▶ [Given request]
Rewrite the listing below, changing "Logitech SetPoint Event Manager icon" to "Logitech SetPoint Options icon" and leaving every other line unchanged.

═════ Material supplied ═════

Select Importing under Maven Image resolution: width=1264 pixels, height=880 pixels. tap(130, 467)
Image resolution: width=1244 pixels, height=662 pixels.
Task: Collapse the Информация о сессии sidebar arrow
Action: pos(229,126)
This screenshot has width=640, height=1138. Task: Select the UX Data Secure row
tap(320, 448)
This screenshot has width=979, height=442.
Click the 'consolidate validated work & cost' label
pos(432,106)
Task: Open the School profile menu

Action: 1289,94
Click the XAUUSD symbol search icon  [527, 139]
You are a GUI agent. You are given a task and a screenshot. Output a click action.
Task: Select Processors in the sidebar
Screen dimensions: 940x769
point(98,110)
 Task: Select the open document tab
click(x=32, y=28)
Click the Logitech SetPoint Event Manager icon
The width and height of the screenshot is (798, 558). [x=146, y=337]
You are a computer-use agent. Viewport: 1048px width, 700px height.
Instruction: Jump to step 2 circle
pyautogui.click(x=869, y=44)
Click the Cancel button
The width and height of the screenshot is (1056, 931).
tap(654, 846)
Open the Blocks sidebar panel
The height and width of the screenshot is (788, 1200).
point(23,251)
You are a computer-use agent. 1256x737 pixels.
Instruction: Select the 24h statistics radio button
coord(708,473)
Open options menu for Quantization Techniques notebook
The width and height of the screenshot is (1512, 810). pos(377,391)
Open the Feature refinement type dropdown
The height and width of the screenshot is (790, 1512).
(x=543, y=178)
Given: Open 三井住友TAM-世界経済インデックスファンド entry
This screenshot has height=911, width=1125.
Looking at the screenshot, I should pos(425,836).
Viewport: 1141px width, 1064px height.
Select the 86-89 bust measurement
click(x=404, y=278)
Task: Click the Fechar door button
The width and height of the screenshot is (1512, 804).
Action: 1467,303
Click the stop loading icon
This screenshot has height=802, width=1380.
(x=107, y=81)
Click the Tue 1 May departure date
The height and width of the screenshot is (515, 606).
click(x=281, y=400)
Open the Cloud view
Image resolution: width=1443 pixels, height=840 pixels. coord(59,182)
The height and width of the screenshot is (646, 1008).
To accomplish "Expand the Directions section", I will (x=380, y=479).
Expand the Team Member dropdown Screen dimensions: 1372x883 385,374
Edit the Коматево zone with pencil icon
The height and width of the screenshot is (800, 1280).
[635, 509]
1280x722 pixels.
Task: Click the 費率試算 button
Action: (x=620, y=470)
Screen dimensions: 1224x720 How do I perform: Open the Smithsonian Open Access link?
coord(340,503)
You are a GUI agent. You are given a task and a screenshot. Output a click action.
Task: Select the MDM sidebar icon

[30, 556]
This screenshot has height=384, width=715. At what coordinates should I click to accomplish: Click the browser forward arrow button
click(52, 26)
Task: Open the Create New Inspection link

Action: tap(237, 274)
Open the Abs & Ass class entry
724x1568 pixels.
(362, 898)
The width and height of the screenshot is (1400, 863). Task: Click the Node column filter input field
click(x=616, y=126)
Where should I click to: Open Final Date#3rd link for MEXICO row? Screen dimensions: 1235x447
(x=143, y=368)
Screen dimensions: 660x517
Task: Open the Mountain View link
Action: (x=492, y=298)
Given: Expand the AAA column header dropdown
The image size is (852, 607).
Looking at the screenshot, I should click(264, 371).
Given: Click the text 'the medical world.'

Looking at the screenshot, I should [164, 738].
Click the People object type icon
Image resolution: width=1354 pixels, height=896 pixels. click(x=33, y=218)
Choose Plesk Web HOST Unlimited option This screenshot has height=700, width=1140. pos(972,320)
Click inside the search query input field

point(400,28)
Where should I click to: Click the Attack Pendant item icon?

═════

▶ [Result below]
Select Importing under Maven Image resolution: width=1264 pixels, height=880 pixels. tap(130, 467)
Image resolution: width=1244 pixels, height=662 pixels.
Task: Collapse the Информация о сессии sidebar arrow
Action: pos(229,126)
This screenshot has width=640, height=1138. Task: Select the UX Data Secure row
tap(320, 448)
This screenshot has width=979, height=442.
Click the 'consolidate validated work & cost' label
pos(432,106)
Task: Open the School profile menu

Action: 1289,94
Click the XAUUSD symbol search icon  [527, 139]
You are a GUI agent. You are given a task and a screenshot. Output a click action.
Task: Select Processors in the sidebar
Screen dimensions: 940x769
point(98,110)
 Task: Select the open document tab
click(x=32, y=28)
Click the Logitech SetPoint Options icon
The width and height of the screenshot is (798, 558). [x=146, y=337]
You are a computer-use agent. Viewport: 1048px width, 700px height.
Instruction: Jump to step 2 circle
pyautogui.click(x=869, y=44)
Click the Cancel button
The width and height of the screenshot is (1056, 931).
tap(654, 846)
Open the Blocks sidebar panel
The height and width of the screenshot is (788, 1200).
point(23,251)
You are a computer-use agent. 1256x737 pixels.
Instruction: Select the 24h statistics radio button
coord(708,473)
Open options menu for Quantization Techniques notebook
The width and height of the screenshot is (1512, 810). pos(377,391)
Open the Feature refinement type dropdown
The height and width of the screenshot is (790, 1512).
(x=543, y=178)
Given: Open 三井住友TAM-世界経済インデックスファンド entry
This screenshot has height=911, width=1125.
Looking at the screenshot, I should pos(425,836).
Viewport: 1141px width, 1064px height.
Select the 86-89 bust measurement
click(x=404, y=278)
Task: Click the Fechar door button
The width and height of the screenshot is (1512, 804).
Action: 1467,303
Click the stop loading icon
This screenshot has height=802, width=1380.
(x=107, y=81)
Click the Tue 1 May departure date
The height and width of the screenshot is (515, 606).
click(x=281, y=400)
Open the Cloud view
Image resolution: width=1443 pixels, height=840 pixels. coord(59,182)
The height and width of the screenshot is (646, 1008).
To accomplish "Expand the Directions section", I will (x=380, y=479).
Expand the Team Member dropdown Screen dimensions: 1372x883 385,374
Edit the Коматево zone with pencil icon
The height and width of the screenshot is (800, 1280).
[635, 509]
1280x722 pixels.
Task: Click the 費率試算 button
Action: (x=620, y=470)
Screen dimensions: 1224x720 How do I perform: Open the Smithsonian Open Access link?
coord(340,503)
You are a GUI agent. You are given a task and a screenshot. Output a click action.
Task: Select the MDM sidebar icon

[30, 556]
This screenshot has height=384, width=715. At what coordinates should I click to accomplish: Click the browser forward arrow button
click(52, 26)
Task: Open the Create New Inspection link

Action: tap(237, 274)
Open the Abs & Ass class entry
724x1568 pixels.
(362, 898)
The width and height of the screenshot is (1400, 863). Task: Click the Node column filter input field
click(x=616, y=126)
Where should I click to: Open Final Date#3rd link for MEXICO row? Screen dimensions: 1235x447
(x=143, y=368)
Screen dimensions: 660x517
Task: Open the Mountain View link
Action: (x=492, y=298)
Given: Expand the AAA column header dropdown
The image size is (852, 607).
Looking at the screenshot, I should click(264, 371).
Given: Click the text 'the medical world.'

Looking at the screenshot, I should [164, 738].
Click the People object type icon
Image resolution: width=1354 pixels, height=896 pixels. click(x=33, y=218)
Choose Plesk Web HOST Unlimited option This screenshot has height=700, width=1140. pos(972,320)
Click inside the search query input field

point(400,28)
Where should I click to: Click the Attack Pendant item icon?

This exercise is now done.